Article 37 provides that any modification, extension, or waiver made by the Secretary in favor of any lessee or allottee shall not be denied to any other.

38. Member of Congress clause.

Article 38 contains a prohibition, required by statute, against benefit to a Member of Congress, etc.

39. Signatures.

The contract was closed on April 26, 1930, in Los Angeles, by the signatures of John R. Haynes for the city and its department of water and power, of John B. Miller for the Southern California Edison Co. Ltd., and acceptance of the instrument by the Federal representative for transmittal to the Secretary.

(C) POWER CONTRACTS WITH ALLOTTEES OTHER THAN THE LESSEES Simultaneously with the execution of the lease to the city and company, a contract was entered into on April 26, 1930, with the Metropolitan Water District of Southern California for the purchase by the latter of electrical energy. Similar contracts were later entered into with the Los Angeles Gas & Electric Corporation on November 12, 1931, the Southern Sierras Power Co. on November 5, 1931, the City of Pasadena on September 29, 1931, the City of Glendale on November 12, 1931, and the City of Burbank on November 12, 1931. The following are the points in which the contracts with allottees differ from each other and from the provisions of the lease.

Minimum annual payment.-The district was accorded (art. 14) a load-building period similar to that of the two lessees, as its aqueduct will probably not be fully loaded at the outset. No such provision appears in the contracts of the other allottees.

Performance bond.-Article 28 of the district contract requires the district to post a performance bond on demand of the Secretary. This provision does not appear in the contract of the other allottees. The lessees' prepayment for machinery constitutes security for performance, aside from their investment in transmission lines. And as the company remains obligated to take and pay for all energy not taken by the two utilities, and the city remains obligated to take all energy not taken by the three municipalities, a bond requirement was therefore not necessary in the contracts of these other allottees.

Duration of contract.-As has been pointed out in a discussion of the city and company lease, all contracts terminate on the same date, i. e., 50 years after the date at which energy is ready for delivery to the city. The city and the municipalities begin to take energy simultaneously; the district one year later; and the three utilities three years after the city first takes energy.
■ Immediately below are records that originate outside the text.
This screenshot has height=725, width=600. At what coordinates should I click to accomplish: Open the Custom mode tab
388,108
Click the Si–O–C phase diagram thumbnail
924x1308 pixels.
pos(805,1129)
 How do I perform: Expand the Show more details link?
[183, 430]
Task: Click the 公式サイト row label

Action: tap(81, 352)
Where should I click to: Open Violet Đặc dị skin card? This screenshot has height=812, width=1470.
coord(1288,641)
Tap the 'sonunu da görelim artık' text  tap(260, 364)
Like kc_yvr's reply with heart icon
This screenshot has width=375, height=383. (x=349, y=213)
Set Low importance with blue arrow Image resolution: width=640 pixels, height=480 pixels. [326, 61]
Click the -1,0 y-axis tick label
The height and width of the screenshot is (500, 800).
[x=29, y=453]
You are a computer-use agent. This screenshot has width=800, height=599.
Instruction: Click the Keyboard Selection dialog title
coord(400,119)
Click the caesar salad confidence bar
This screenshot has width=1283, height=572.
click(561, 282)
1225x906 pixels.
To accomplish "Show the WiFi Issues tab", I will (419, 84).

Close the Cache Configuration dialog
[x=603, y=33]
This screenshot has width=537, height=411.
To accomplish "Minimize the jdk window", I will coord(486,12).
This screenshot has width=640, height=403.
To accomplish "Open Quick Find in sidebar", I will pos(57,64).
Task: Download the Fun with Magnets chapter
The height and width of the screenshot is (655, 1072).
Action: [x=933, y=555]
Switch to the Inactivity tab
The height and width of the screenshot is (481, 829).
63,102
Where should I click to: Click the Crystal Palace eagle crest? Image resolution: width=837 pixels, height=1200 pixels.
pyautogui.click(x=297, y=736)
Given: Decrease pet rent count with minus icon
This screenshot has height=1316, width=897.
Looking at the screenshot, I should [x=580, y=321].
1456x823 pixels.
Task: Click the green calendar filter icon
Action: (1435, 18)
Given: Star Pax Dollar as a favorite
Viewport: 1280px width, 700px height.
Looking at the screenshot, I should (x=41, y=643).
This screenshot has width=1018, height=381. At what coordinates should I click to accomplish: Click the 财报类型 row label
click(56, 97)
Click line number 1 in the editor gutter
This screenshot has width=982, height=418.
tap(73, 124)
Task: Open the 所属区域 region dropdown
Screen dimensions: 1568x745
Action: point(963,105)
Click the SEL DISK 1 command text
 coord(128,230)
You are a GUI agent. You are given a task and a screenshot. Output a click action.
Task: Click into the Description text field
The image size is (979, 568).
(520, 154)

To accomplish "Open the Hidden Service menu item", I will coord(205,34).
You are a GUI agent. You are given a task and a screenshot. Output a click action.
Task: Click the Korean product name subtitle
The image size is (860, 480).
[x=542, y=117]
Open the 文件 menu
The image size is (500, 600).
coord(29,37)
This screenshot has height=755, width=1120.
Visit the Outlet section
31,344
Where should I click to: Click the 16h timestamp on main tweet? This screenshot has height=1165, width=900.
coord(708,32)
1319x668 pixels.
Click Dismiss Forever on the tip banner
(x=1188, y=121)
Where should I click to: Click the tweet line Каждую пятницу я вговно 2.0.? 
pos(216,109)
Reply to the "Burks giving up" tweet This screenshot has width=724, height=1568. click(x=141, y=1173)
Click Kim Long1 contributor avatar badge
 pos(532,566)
Charges to be paid the United States.-All allottees undertake to pay the United States for credit to the lessees on account of the use of leased equipment in generating energy for the allottees.

Allocation of electrical energy.-The allocation in the lease and the Metropolitan contracts is identical. But the city and municipalities on the one hand and the Edison Co. and the utilities on the other hand entered into different arrangements among themselves for sharing the energy allocated to the two groups. The allocation clause in these five contracts is therefore not uniform in two particulars:

1. Pursuant to the arrangement between the city and the municipalities, the city remains solely obligated to take and pay for one-half the unused State energy, and that obligation is not shared by the municipalities. In return, the city retains the right to take its original share of secondary energy in the event of failure by the district to do so, and the municipalities acquire no such right.

2. But by agreement between the company and the two utilities, the latter each undertake to assume 10 per cent of the company's original obligation and benefits; i. e., each of them undertakes to take and pay for 10 per cent of the State energy which the Edison Co. would otherwise be required to take, as well as 10 per cent of the 9 per cent of firm energy which constituted the Edison Co.'s original firm allocation; and in return each of them receives 10 per cent of such secondary energy as the Edison Co. may be privileged to take.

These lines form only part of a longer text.